It's worth pointing out that Gnome, one of the two major GUIs for Linux (and other Unices), is chock full of #2. (It's the only modern GUI I'm aware of that is implemented primarily in a non-OO language.) The surprising thing is that it usually works quite well...
GObject, the C-language object system used in Gnome, Gtk and other libraries, implements its own runtime type checking system, so is really of type #1.

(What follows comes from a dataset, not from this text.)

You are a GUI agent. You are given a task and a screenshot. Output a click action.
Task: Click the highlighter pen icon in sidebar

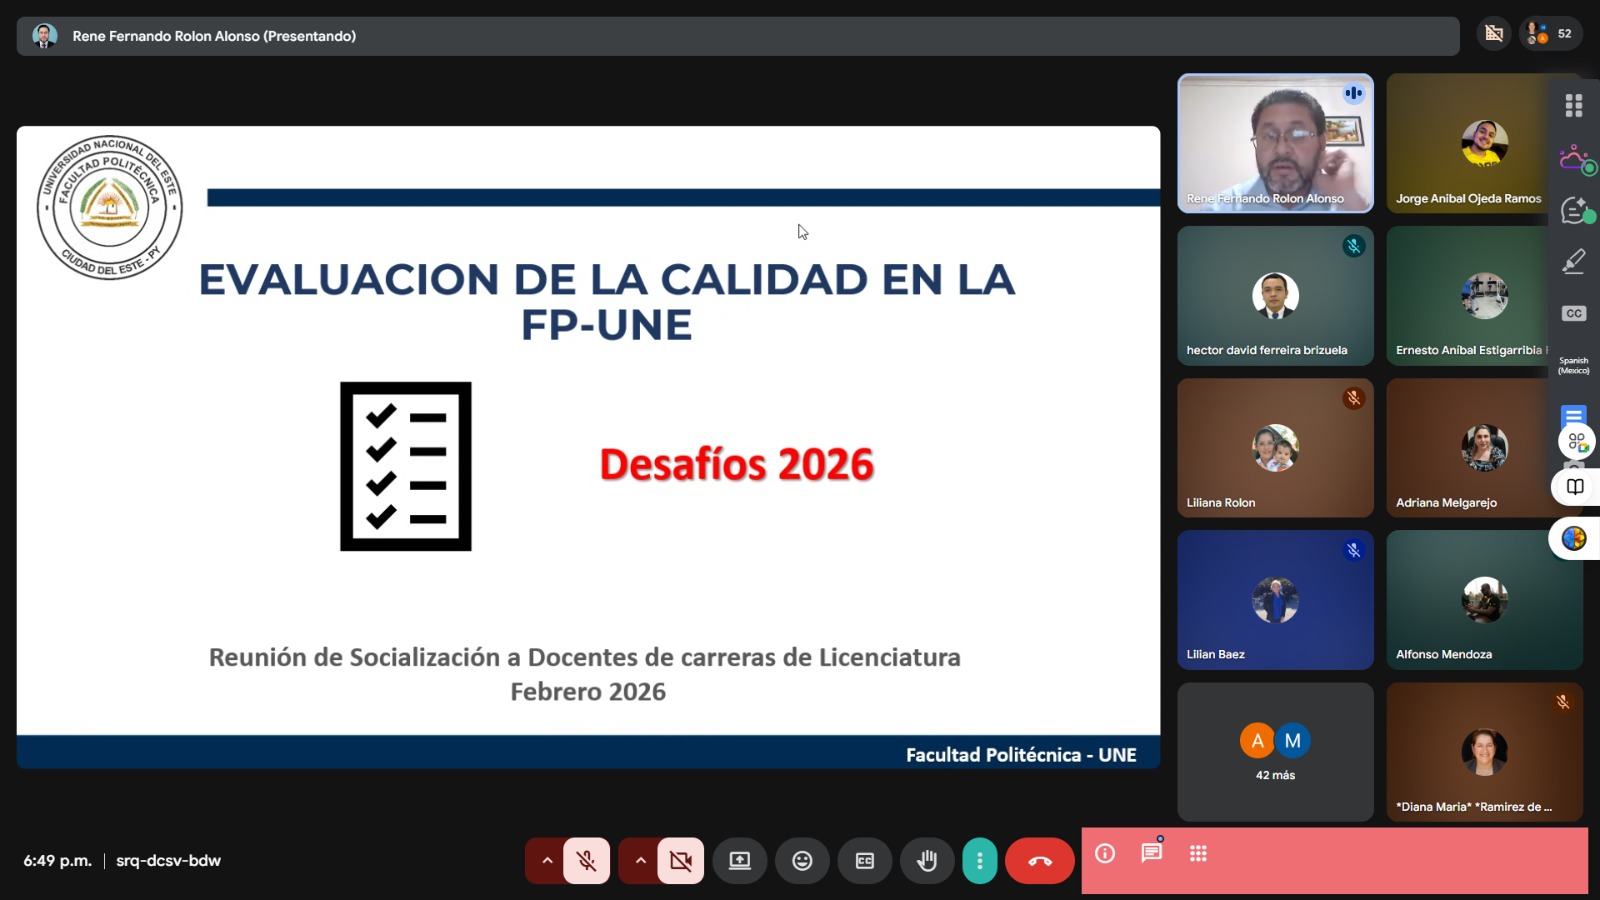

Perhaps; though doing typechecking in a bunch of macros isn't as neat and clean as doing it in the language proper. Writing code for GObject is truly ugly....--ScottJohnson
Bah, PointerCastPolymorphism is one of those things like ExplicitMemoryManagement: easy to do wrong, causes programming overhead, ugly (if one is used to something better), but works just fine when the programmer knows what e's doing and chooses a universal set of rules. It's easy enough to do e.g. ComponentObjectModel programming in C; Flux OsKit does that quite neatly.
For more examples of PointerCastPolymorphism, simply look to any of the older OpenSource programming languages. Most of them implement polymorphism, and themselves are implemented in CeeLanguage, and so as such are chock full of manual refcounting, manual polymorphism, and various other features. PythonLanguage is a particularly good example of this to look at, since it's system is designed to be easily extended by users for the purpose making custom Python types in CeeLanguage (a tricky, but not painful, process).